2012-06-21 93 views
2
我使用此功能(我在這個論壇上找到)來計算範圍之間的工作日天數

PHP計算基於功能的日期爲工作日

<?php 
//The function returns the no. of business days between two dates and it skips the holidays 
function getWorkingDays($startDate,$endDate,$holidays){ 
// do strtotime calculations just once 
$endDate = strtotime($endDate); 
$startDate = strtotime($startDate); 


//The total number of days between the two dates.
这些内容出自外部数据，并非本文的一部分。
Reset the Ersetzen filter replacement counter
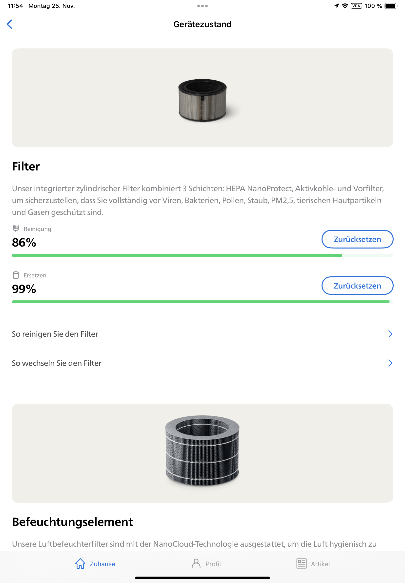[357, 286]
We compute the no. of seconds and divide it to 60*60*24 
//We add one to inlude both dates in the interval. 
$days = ($endDate - $startDate)/86400 + 1; 

$no_full_weeks = floor($days/7); 
$no_remaining_days = fmod($days, 7); 

//It will return 1 if it's Monday,.. ,7 for Sunday 
$the_first_day_of_week = date("N", $startDate); 
$the_last_day_of_week = date("N", $endDate); 

//---->The two can be equal in leap years when february has 29 days, the equal sign is added here 
//In the first case the whole interval is within a week, in the second case the interval falls in two weeks. 
if ($the_first_day_of_week <= $the_last_day_of_week) { 
    if ($the_first_day_of_week <= 6 && 6 <= $the_last_day_of_week) $no_remaining_days--; 
    if ($the_first_day_of_week <= 7 && 7 <= $the_last_day_of_week) $no_remaining_days--; 
} 
else { 
    // (edit by Tokes to fix an edge case where the start day was a Sunday 
    // and the end day was NOT a Saturday) 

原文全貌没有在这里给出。